━━━━━ RECORDS FOR THE EXERCISE ━━━━━

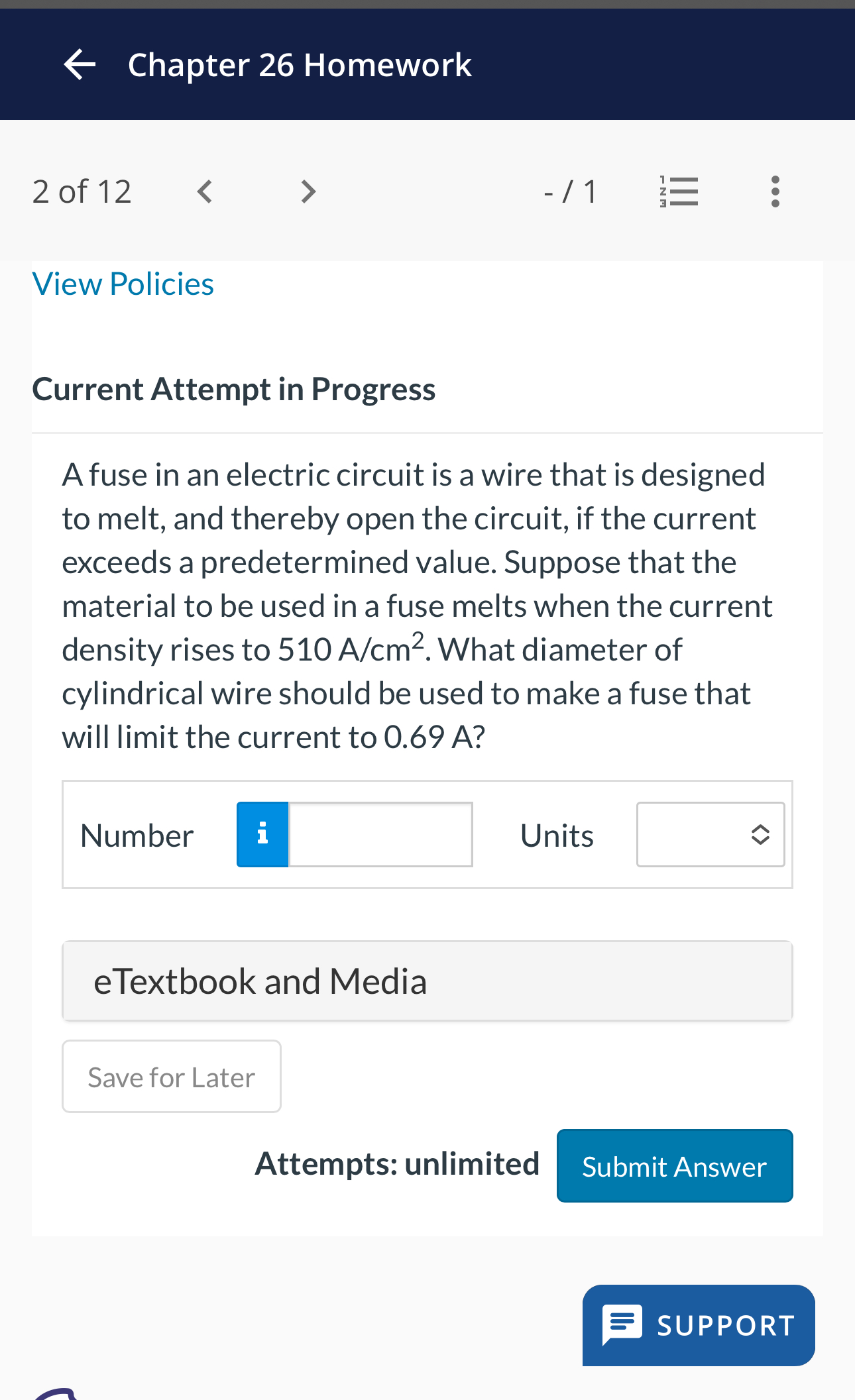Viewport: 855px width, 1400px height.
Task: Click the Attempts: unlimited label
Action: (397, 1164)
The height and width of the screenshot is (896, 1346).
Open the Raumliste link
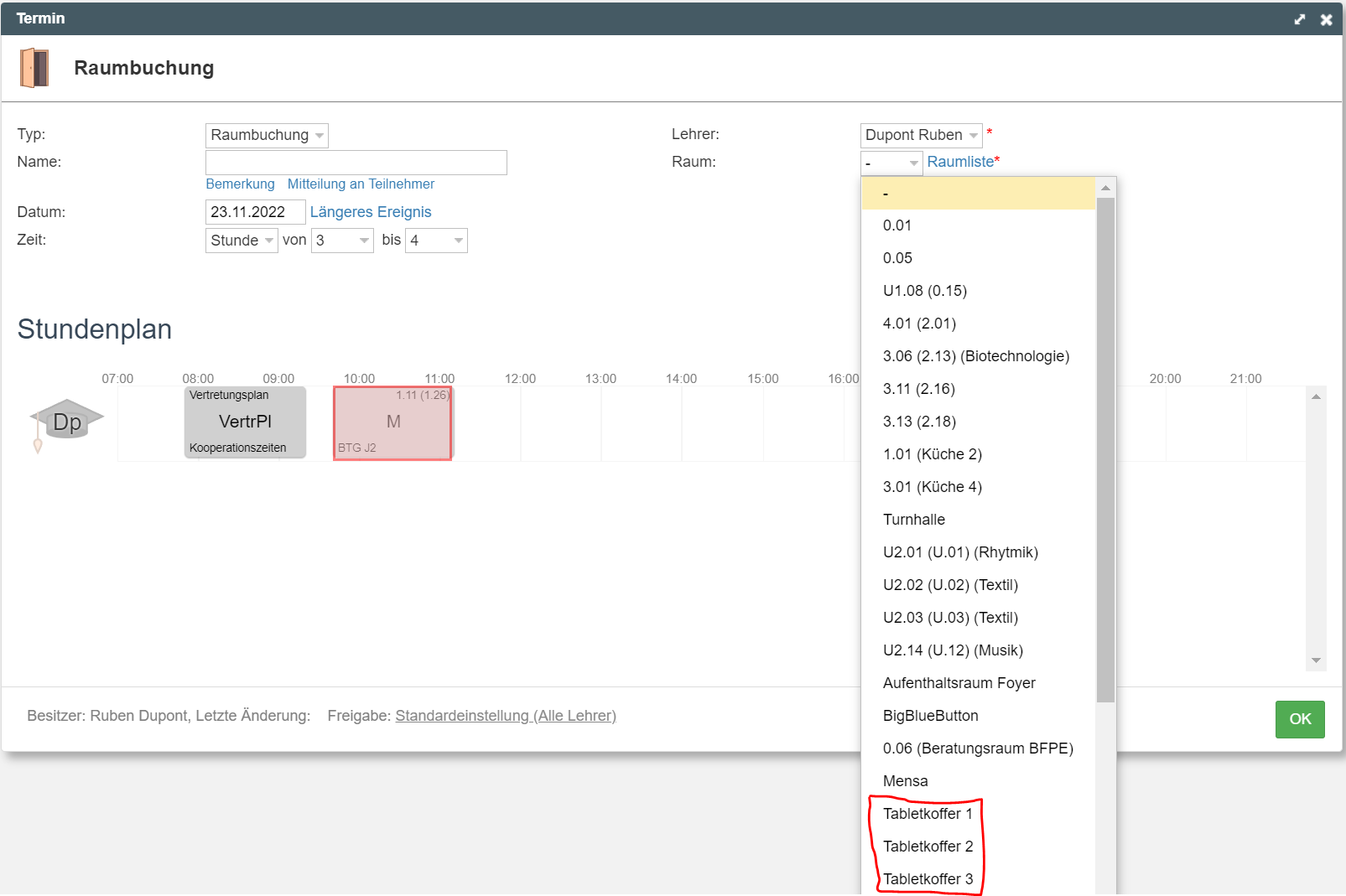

━━━━━

EXERCISE
Put the material above into a JSON list of strings, one string per line and no blank lines, and leave the pictures out.

SOLUTION TO THIS TASK
[
  "Viewport: 855px width, 1400px height.",
  "Task: Click the Attempts: unlimited label",
  "Action: (397, 1164)",
  "The height and width of the screenshot is (896, 1346).",
  "Open the Raumliste link"
]